DYNAMITE: War das Album von Anfang an als Split-Projekt geplant?
Emiliano: Ich bin begeisterter Spellbound-Fan, ihre Show beim Bedlam Breakout Festival hat mich komplett umgehauen. Ich hab ihnen also Gigs in Brasilien organisiert und wir haben angefangen, ein gemeinsames Ding zu planen. Am Ende ist „Clash Of The Irresistible“ dabei herausgekommen.
DYNAMITE: Im Juni seid ihr gemeinsam mit Spellbound auf Tour. Kommt ihr zum ersten Mal nach Europa?
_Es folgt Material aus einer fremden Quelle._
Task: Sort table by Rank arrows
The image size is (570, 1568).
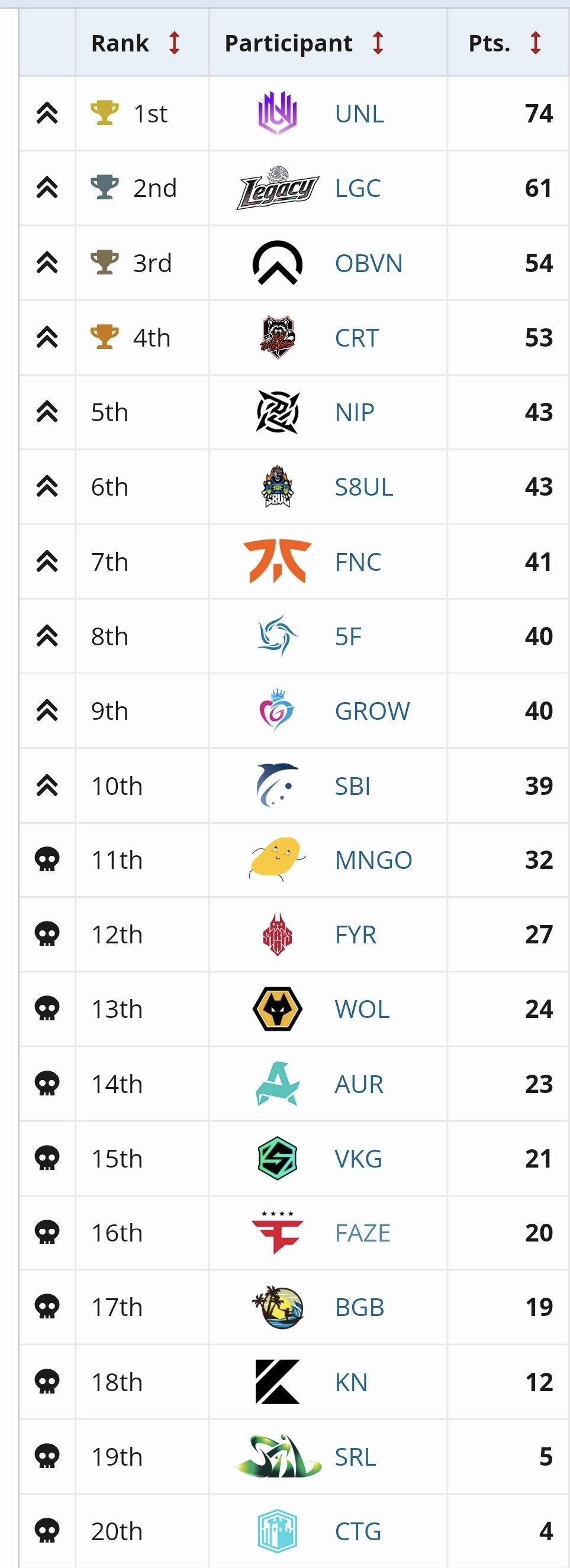Action: click(x=175, y=43)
Ed: Wir waren 2011 zum ersten Mal da und die Show im Sonic Ballroom in Köln war eine der Besten auf der ganzen Tour! Dieses Jahr spielen wir da wieder, oder?
Emiliano: Wir erinnern uns immer gern an die Promo-Tour für „Dogs Of The Sea“. Gerade jetzt erzählen wir uns die alten Geschichten von damals nochmal, denn im Sommer sind für die Surf Trash Mayhem Tour insgesamt 21 Shows bei euch geplant. Ein ganzer Monat und über 8000 Kilometer auf der Straße… aber ihr habt so gutes Bier, damit hält man alles aus.
DYNAMITE: Ihr seid für eure Bühnenperformance berüchtigt. Was ist euer Geheimnis?
Ed: Unsere Freundschaft und der Respekt füreinander spielen eine große Rolle – außerdem haben wir Riesenspaß! Gitarren aufdrehen und die Saiten glühen lassen, das macht einfach Laune.
Emiliano: Unsere Shows sind wie eine große Party. Wir sind immer froh, wenn wir zusammen auf der Bühne stehen und unsere Freude mit anderen teilen können. Jeder Auftritt ist einzigartig und das feiern wir.
DYNAMITE: Was macht den perfekten Abend für euch aus?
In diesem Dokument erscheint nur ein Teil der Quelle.